Thursday, August 5, 2010

Behind The Mask

Are Comics Still A Viable Medium?

The San Diego Comic Con (SDCC) has just wrapped up and as in previous years, most of the buzz generated by Marvel and DC had focused on their gaming, animation and movie news. Whether it was the introduction by Marvel of the cast of the upcoming Avengers movie or the promotion of DC’s upcoming Green Lantern movie or its fantastic trailer for their DC Universe Online game for the PC or PS3, the focus on the surface seemed to be about all things non-comic book related. In an age where print product consumption has steadily been dropping and the shift to games, social media, digital comics, movies and online has been consistently increasing, I wonder if the comic book in its purest, print form will continue to have a voice.

While movies, animation and games certainly dominated the talk at SDCC, according to, Marvel had eighteen separate announcements concerning its comic book products and DC had seventeen. While the number of comics sold is down 2 percent compared to this time last year, their sales volume is up 1 percent compared to the year before, according to the June 2010/2009 stats courtesy of Of course part of that increase in sales volume is due to the fact that comic book prices have also increased over the past year, but to me the difference is relatively negligible and shows that comics are still a vital part of the overall comic media market.

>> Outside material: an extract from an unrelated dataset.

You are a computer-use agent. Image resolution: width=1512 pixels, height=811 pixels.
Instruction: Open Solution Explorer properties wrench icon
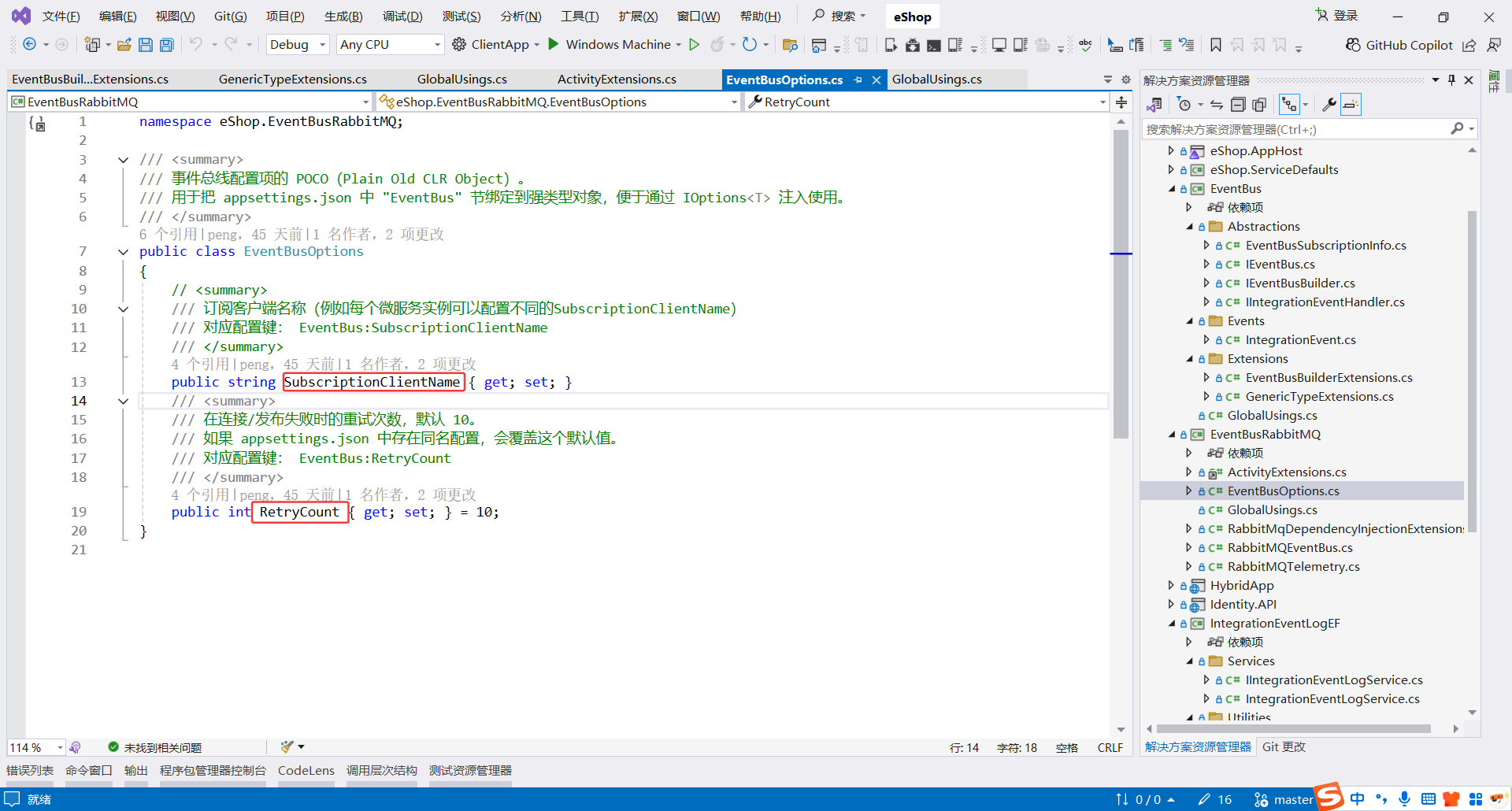click(1329, 104)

Comic books need to exist whether they are in print or digital form. Not only is it necessary for the exploits of so many great characters to continue, but the writing and artistry in these books serves as the blueprint for their continuing adventures in other media, including movies, animation and games. For example, there probably would not have been a Planet Hulk animated movie without Greg Pak’s epic, fifteen issue masterpiece in the pages of the Incredible Hulk comic book, for example. Hell, there may never have been a Superman, Batman or Spiderman movie made if not for the decades and decades of amazing writing and art that came before it.

There’s no doubt that TV, movies and games generate big bucks for the Marvel’s and DC’s of the world (when done properly). As such, both companies will continue to invest big money to make sure these media properties prosper and continue to prosper.

Comic book fans tend to be a loyal and hardcore lot and also enjoy the feel of a freshly printed comic in their hands. That’s why I think comic book sales have not suffered as drastically as other print products such as magazines and newspapers. As long as comic book prices do not suddenly skyrocket to obscene levels, I think that that loyalty will remain, and overall comic book sales will not drop excessively.

But, I also think that the powers-that-be should understand that in order to continue to thrive, they will always need to have the comic book in some way, shape or form as a foundation. For as long as the comic book remains, other creators, whether they are game designers, directors or animators will have a treasure trove of stories and art to pull from. This will allow them to create their own visions, and at the same time continue and expand the mythos of so many great characters.